The Chinese calendar was a complex timepiece. Its parameters were set according to the lunar phases as well as the solar solstices and equinoxes. Yin and yang, the opposing but complementary principles that make up a harmonious world, also ruled the calendar, as did the Chinese zodiac, the cycle of twelve stations or “signs” along the apparent path of the sun through the cosmos. Each new year was marked by the characteristics of one of the 12 zodiacal animals: the rat, ox, tiger, rabbit, dragon, snake, horse, sheep, monkey, rooster, dog and pig.
The Chinese New Year period began in the middle of the 12th month and ended around the middle of the first month with the waxing of the full moon. Observance of the New Year period was traditionally divided into New Year’s Eve and the first days of the new year.

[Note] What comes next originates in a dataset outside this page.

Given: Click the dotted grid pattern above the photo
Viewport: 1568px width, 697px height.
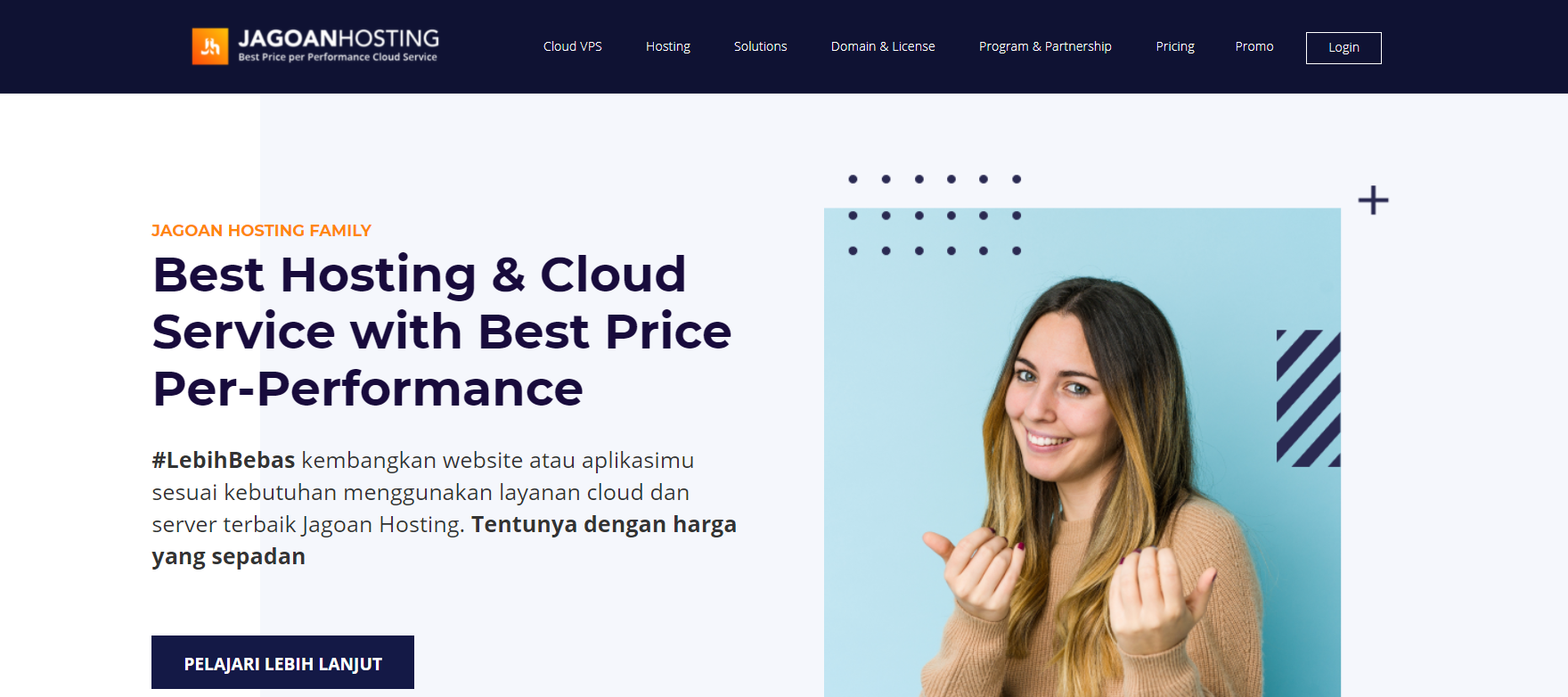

Traditionally for the Chinese, New Year was the most important festival on the calendar. The entire attention of the household was fixed on the celebration. During this time, business life came nearly to a stop. Home and family were the principal focuses. In preparation for the holiday, homes were thoroughly cleaned to rid them of “huiqi,” or inauspicious breaths, which might have collected during the old year. Cleaning was also meant to appease the gods who would be coming down from heaven to make inspections. Ritual sacrifices of food and paper icons were offered to gods and ancestors. People posted scrolls printed with lucky messages on household gates and set off firecrackers to frighten evil spirits. Elders gave out money to children. In fact, many of the rites carried out during this period were meant to bring good luck to the household and long life to the family–particularly to the parents.
Most important was the feasting. On New Year’s Eve, the extended family would join around the table for a meal that included as the last course a fish that was symbolic of abundance and therefore not meant to be eaten. In the first five days of the New Year, people ate long noodles to symbolize long life. On the 15th and final day of the New Year, round dumplings shaped like the full moon were shared as a sign of the family unit and of perfection.